Every once and awhile life seems to go in a loop, and you wind up doing what you where doing a few years ago. This happened to me with a client that needed a web site running a MS SQL 2000 backend.
One of the requirements was to be able to display data while paging through records when sorted in a variety of ways. I’m sure many of you have done this either with a temporary table or ROWCOUNT (if not here is an article from 4guysfromrolla.com)
Since this web site needed to be sorted on items that were not unique (such as employeeID) but on things such as: room Type or City. A slightly different approach was needed.
From the 4guysfromrolla site, data paging is done on the employeeID, but I needed something that would work a column that was not unique
(
@startRowIndex int,
@maximumRows int
)
AS
DECLARE @first_id int, @startRow int
-- A check can be added to make sure @startRowIndex isn't > count(1)

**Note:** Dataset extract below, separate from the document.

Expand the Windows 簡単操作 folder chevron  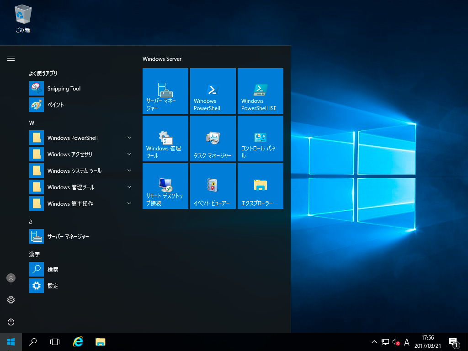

-- from employees before doing any actual work unless it is guaranteed
-- the caller won't do that
-- Get the first employeeID for our page of records
SET ROWCOUNT @startRowIndex
SELECT @first_id = employeeID FROM employees ORDER BY employeeid
-- Now, set the row count to MaximumRows and get
-- all records >= @first_id
SET ROWCOUNT @maximumRows
SELECT e.*, d.name as DepartmentName FROM employees e INNER JOIN Departments D ON e.DepartmentID = d.DepartmentID WHERE employeeid >= @first_id ORDER BY e.EmployeeID
SET ROWCOUNT 0
GO
I altered the lines in green to:
SELECT @first_id = isnull(cityName,'zzzzLast') + '9' + right('000000000' + cast(rowID) as varchar(9)), 10) FROM employees ORDER BY isnull(cityName,'zzzzLast') + '9' + right('000000000' + cast(rowID) as varchar(9)), 10)
SELECT e.*, d.name as DepartmentName FROM employees e INNER JOIN Departments D ON e.DepartmentID = d.DepartmentID WHERE isnull(e.cityName,'zzzzLast') + '9' + right('000000000' + cast(rowID) as varchar(9)), 10) >= @first_id ORDER BY isnull(e.cityName,'zzzzLast') + '9' + right('000000000' + cast(rowID) as varchar(9)), 10)
As you can see I ensured that the column was unique and sortable by appending some leading Zeros & the rowID. Nothing to complex but it worked.